So, what changes if we bring compute to the data, specifically, if we bring compute to the SSD? On this slide, we've simply changed the SSD to a computational storage device. This CSD will be described in a few slides, but it has enough processing capability to interpret a command from the host to search the database for records from Mondays in June, then only those records need to be loaded into memory for the subsequent analysis on only those records. Clearly, using a computational storage device, in this case, frees CPU cycles for other tasks and reduces network and bus traffic. Furthermore, the records are ready for analysis sooner, driving down latency in getting results.

02:46 CS: The industry has standardized on the term computational storage, but in some literature you'll see it referred to do as in storage processing or in CPU processing. These next two terms are specific instances of the general idea of data-centric computing. Near memory processing has an emphasis on the DRAM hardware, whereas near data processing is a more general term for the concept and implementation. Processing in-memory and neuromorphic computing are terms describing memory with certain fundamental math functions built into the hardware. This is an old idea that is seeing new life. Examples have been presented at other FMS sessions. Next, we'll provide a quick comparison of this architecture shift from compute-centric to data-centric.

03:31 CS: Compute-centric architectures for high-performance computing are geared towards solving differential equations for things like the fluid dynamics of weather forecasting, the bottleneck is the CPU and memory. Data-centric architectures are designed to analyze petabytes of data, it is a data-first, not compute-first design goal. This is for applications like search, network analysis, and video creation and transmission. Bottleneck is storage and I/O; computational storage breaks these bottlenecks and provides additional benefits. These additional benefits include freeing up the CPU for other tasks, enabling parallelism, especially in the data center, and reducing the movement of data, thereby improving latency and network bandwidth utilization. These top three major bullets are benefits especially well suited to the needs of data centers and cloud service providers.

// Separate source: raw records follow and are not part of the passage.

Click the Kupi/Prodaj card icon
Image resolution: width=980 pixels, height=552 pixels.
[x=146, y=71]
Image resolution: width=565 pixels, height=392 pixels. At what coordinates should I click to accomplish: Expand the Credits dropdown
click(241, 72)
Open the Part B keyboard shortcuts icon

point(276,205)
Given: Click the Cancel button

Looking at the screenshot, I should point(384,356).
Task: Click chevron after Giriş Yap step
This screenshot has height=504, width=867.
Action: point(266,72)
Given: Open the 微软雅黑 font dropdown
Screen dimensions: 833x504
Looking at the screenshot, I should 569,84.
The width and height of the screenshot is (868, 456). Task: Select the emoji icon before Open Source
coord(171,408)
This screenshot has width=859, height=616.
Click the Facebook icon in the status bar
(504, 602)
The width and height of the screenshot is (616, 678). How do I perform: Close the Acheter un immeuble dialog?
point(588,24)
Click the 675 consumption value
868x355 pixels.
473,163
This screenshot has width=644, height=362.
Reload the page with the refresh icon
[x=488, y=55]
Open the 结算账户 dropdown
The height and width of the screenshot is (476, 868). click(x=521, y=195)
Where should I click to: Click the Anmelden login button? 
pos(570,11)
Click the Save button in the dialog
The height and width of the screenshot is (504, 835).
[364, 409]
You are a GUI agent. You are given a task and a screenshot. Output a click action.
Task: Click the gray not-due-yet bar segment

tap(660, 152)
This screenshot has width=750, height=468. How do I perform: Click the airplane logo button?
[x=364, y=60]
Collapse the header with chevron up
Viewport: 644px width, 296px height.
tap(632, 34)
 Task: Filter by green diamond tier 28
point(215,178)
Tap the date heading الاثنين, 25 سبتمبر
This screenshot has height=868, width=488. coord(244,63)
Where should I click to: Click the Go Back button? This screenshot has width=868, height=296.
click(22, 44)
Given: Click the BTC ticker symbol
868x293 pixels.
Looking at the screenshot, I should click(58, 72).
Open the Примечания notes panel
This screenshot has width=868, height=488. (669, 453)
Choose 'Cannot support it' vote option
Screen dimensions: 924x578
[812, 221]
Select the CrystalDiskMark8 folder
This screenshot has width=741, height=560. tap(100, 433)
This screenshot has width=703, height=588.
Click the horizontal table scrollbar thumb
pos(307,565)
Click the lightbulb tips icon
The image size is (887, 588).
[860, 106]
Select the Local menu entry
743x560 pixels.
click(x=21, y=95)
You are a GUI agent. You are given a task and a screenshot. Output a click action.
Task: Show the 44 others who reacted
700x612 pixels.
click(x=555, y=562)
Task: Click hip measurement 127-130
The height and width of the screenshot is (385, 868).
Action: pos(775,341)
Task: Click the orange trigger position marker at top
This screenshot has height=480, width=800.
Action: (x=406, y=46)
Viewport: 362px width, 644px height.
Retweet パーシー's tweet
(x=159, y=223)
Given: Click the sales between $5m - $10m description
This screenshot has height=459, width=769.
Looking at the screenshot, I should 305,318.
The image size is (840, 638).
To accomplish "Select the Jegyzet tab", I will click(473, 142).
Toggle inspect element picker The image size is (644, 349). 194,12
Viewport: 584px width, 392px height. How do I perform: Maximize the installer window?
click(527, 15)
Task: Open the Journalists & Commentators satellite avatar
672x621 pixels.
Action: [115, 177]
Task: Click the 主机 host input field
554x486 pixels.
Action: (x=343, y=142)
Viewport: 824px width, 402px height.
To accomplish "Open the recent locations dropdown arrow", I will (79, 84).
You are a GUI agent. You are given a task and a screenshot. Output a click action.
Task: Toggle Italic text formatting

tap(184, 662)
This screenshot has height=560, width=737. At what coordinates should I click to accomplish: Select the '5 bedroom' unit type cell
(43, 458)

04:33 CS: Edge computing is also well served by computational storage's ability to reduce the need to be connected to the cloud. In addition, data that is generated and kept at the edge can be more secure and private if it is not traveling over the networks to the cloud. Furthermore, at the edge, access to the cloud can be uncertain -- this results in unpredictable latency. 5G will be an enabler for edge and IoT applications. 5G is supposed to provide reduced and more predictable latency, so this tale of the latency distribution should be improved. One of the promises of 5G is the enablement of the tactile internet. This means that a human can remotely control a robot and feel the response feedback in what appears to us as real-time. This needs to be on the order of a millisecond. On the chart on the right, we see that light travels about 200 miles in 1 millisecond, that's about 300 kilometers.

05:39 CS: So, the human and the robot should be less than 100 miles apart in order for the round-trip action and feedback to complete in 1 millisecond. Of course, this assumes the latency distribution on the previous slide is tightly controlled. So, how do you make a computational storage device? If we can simplify the description of an SSD as NAND and processing, then we can simplify the description of a computational storage device as an SSD plus more processing.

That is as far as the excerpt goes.